In a NSCLC first, Xalkori (crizotinib; Pfizer) was approved in August 2011 for a subset of late-stage NSCLC patients who express the abnormal anaplastic lymphoma kinase (ALK) gene. It, too, comes with a companion diagnostic test that will help determine if a patient has the abnormal ALK gene. It is estimated that 4%-7% of NSCLC patients have the mutation, and the genetic test—Vysis ALK Break Apart FISH Probe Kit—is another first-of-a-kind to help make the determination.

Since diagnostic tests help to identify which patients are most likely to benefit from a treatment, while sparing others from unnecessary side effects and cost, pressure is mounting for companies to develop diagnostic tests along with new drug approvals, thereby accelerating the promise of personalized medicines in oncology.

In 2011, we also saw some firsts where there hadn’t been any before. For instance, the first and only treatment indicated for patients with myelofibrosis – Jakafi (ruxolitinib; Incyte) was approved. And, we also saw the first new drug in more than 30 years to be approved for treatment of relapsed or refractory Hodgkin’s lymphoma, as well as analplastic large cell lymphoma (Adcetris; Seattle Genetics, Inc). It is also well worth mentioning that a kinase inhibitor, vandetanib (Caprelsa; AstraZeneca), was approved and launched without waiting for trade name approval since there were no other FDA-approved medicines available for this type of rare medullary thyroid cancer.

It may not fit nicely into a first category, but Zytiga (abiraterone; Johnson & Johnson) was approved in combination with prednisone for the treatment of metastatic, castration-resistant prostate cancer in men who have received prior docetaxel chemotherapy, and helped personalized medicine in oncology gain momentum. Perhaps we can call it the first new drug to challenge Provenge and Taxotere in prostate cancer.

But At What Price?

But as we move into this new technological age, these personalized advancements come with a high price. Perhaps the most shocking is the $120,000 BMS is charging for a complete course of Yervoy treatment—four infusions over a three-month period. But, regarding price, there’s also positive news. The cost for patients receiving Roche’s Zelboraf is less than half of Yervoy (depending on the course of treatment) with a monthly price tag of roughly $9,400, making a 6-month course of treatment $56,400.

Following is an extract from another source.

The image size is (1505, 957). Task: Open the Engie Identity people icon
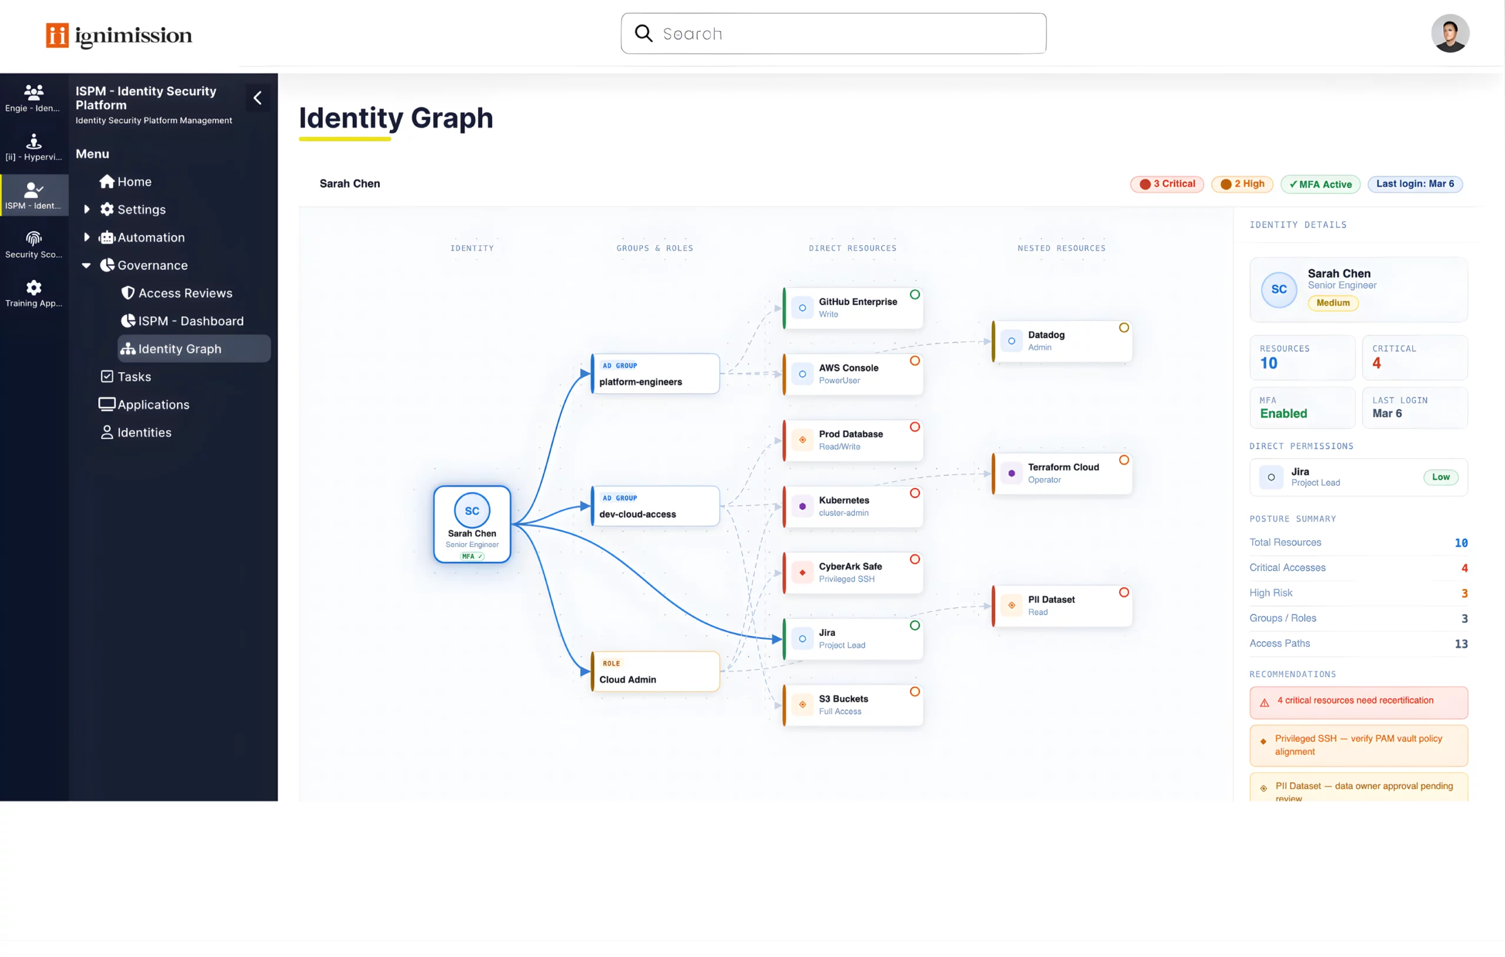point(34,93)
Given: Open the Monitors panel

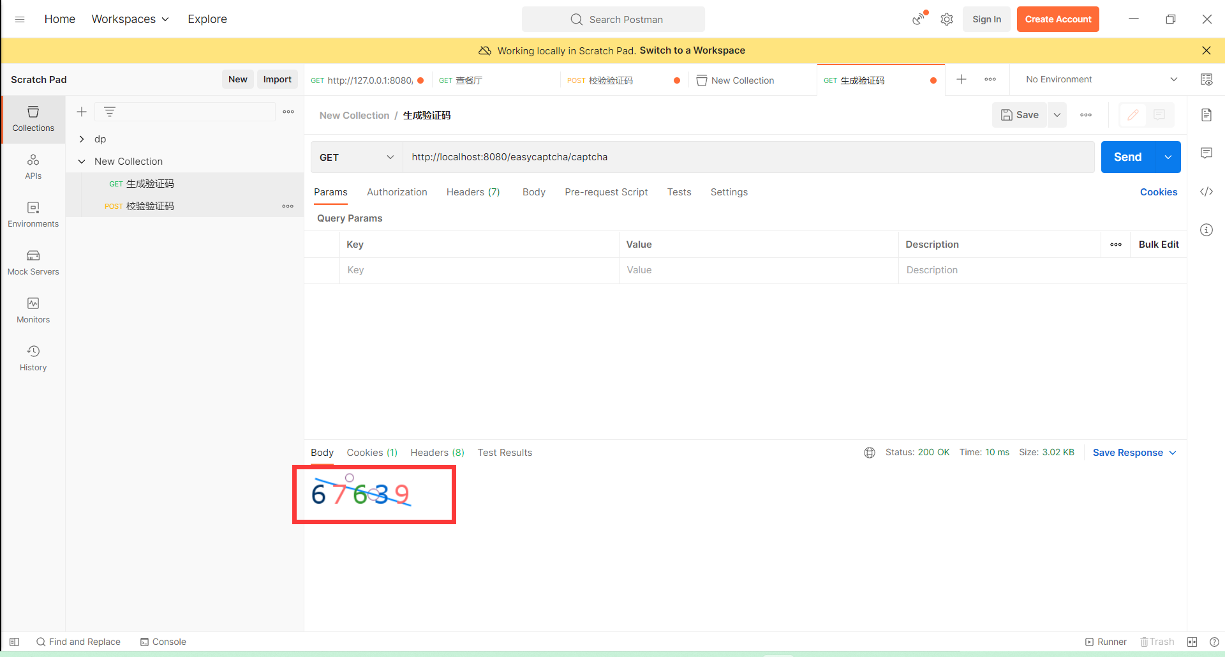Looking at the screenshot, I should [x=33, y=310].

Similar to the Zelboraf price is Xalkori which stays under the $10,000 a month range with a cost of $9,600, while Jakafi is expected to cost $7,000 per month, or $84,000 for a year’s supply. Seattle Genetics announced that the price of its drug, Adcetris, would be $13,500 per dose. Analysts have estimated a course of treatment with the drug to range from $94,000 to $121,500. Maybe this is the first year we’ve seen a product come out with a price tag that is half the cost of its competitor (Zelboraf vs Yervoy)—thank you companion diagnostics, subsets of patients, and responsible companies.

Comparing 2011 to 2010, there were several more label expansions in 2010 than there were in 2011, but no matter how you cut it, we saw maturation of the personalized oncology pipeline and great clinical progress in 2011. I’m looking forward to the continued advancements in personalized medicines in 2012.